[普及]NOIP 2015 推销员 贪心

NOIP 2015 推销员 

题意:

    有一个喜欢疲劳的推销员,告诉你在一个单口胡同(数轴)中的n户家庭的位置,和向他们推销可以获得的疲劳度。分别输出向(1,2,3,4...n)户人家推销可以得到的最大疲劳值。对了,这个推销员走一格,疲劳度也会加一。

思路:

  贪心,首先按每户人家的推销疲劳度从大到小排序,考虑选定一组,走路带来的疲劳度是定的,就是最远那个*2.

所以对于每个答案$= max(sum[ i ]  + mx * 2 , sum [i - 1] + h[i] )$。其中sum是排序后对推销疲劳度做的前缀和,而h[i] 保存 从 i 到 n中,最大的(2 * 距离 + 推销疲劳度)。

 

#include <iostream>
#include <cstdio>
#include <algorithm>
#include <cstring>
#include <string>
#include <vector>
#include <map>
#include <set>
#include <queue>
#include <list>
#include <cstdlib>
#include <iterator>
#include <cmath>
#include <iomanip>
#include <bitset>
#include <cctype>
using namespace std;
//#pragma GCC optimize(3)
//#pragma comment(linker, "/STACK:102400000,102400000")  //c++
#define lson (l , mid , rt << 1)
#define rson (mid + 1 , r , rt << 1 | 1)

*所收材料*:

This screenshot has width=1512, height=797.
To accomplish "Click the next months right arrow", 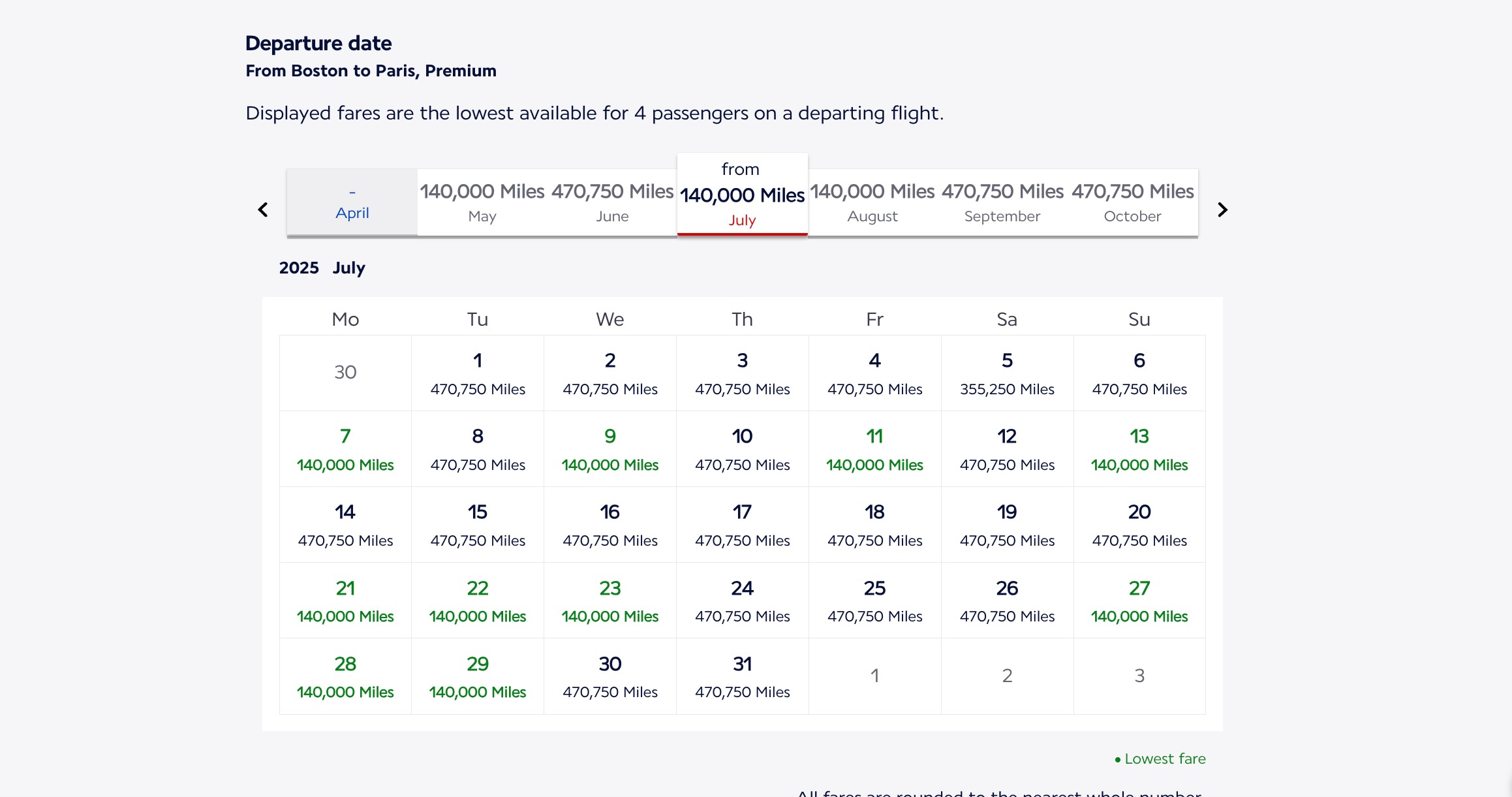I will tap(1222, 210).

*练习要求*:
A) 请根据推销员题解回答下列问题,每行一个。
(i) 这些人家住在什么地方?
(ii) 推销员每走一格,疲劳度会怎样变化?
(iii) 贪心做法首先按什么排序?
B) 请一字不改地写出推销员题解中从“贪心,首先按每户人家的推销疲”起、到“距离 + 推销疲劳度)。”为止(含这两处)的部分。
材料中的各行在本练习中不起任何作用。

*练习答案*:
A)
(i) 一个单口胡同(数轴)中。
(ii) 疲劳度加一。
(iii) 按每户人家的推销疲劳度从大到小排序。

B)
贪心,首先按每户人家的推销疲劳度从大到小排序,考虑选定一组,走路带来的疲劳度是定的,就是最远那个*2.

所以对于每个答案$= max(sum[ i ]  + mx * 2 , sum [i - 1] + h[i] )$。其中sum是排序后对推销疲劳度做的前缀和,而h[i] 保存 从 i 到 n中,最大的(2 * 距离 + 推销疲劳度)。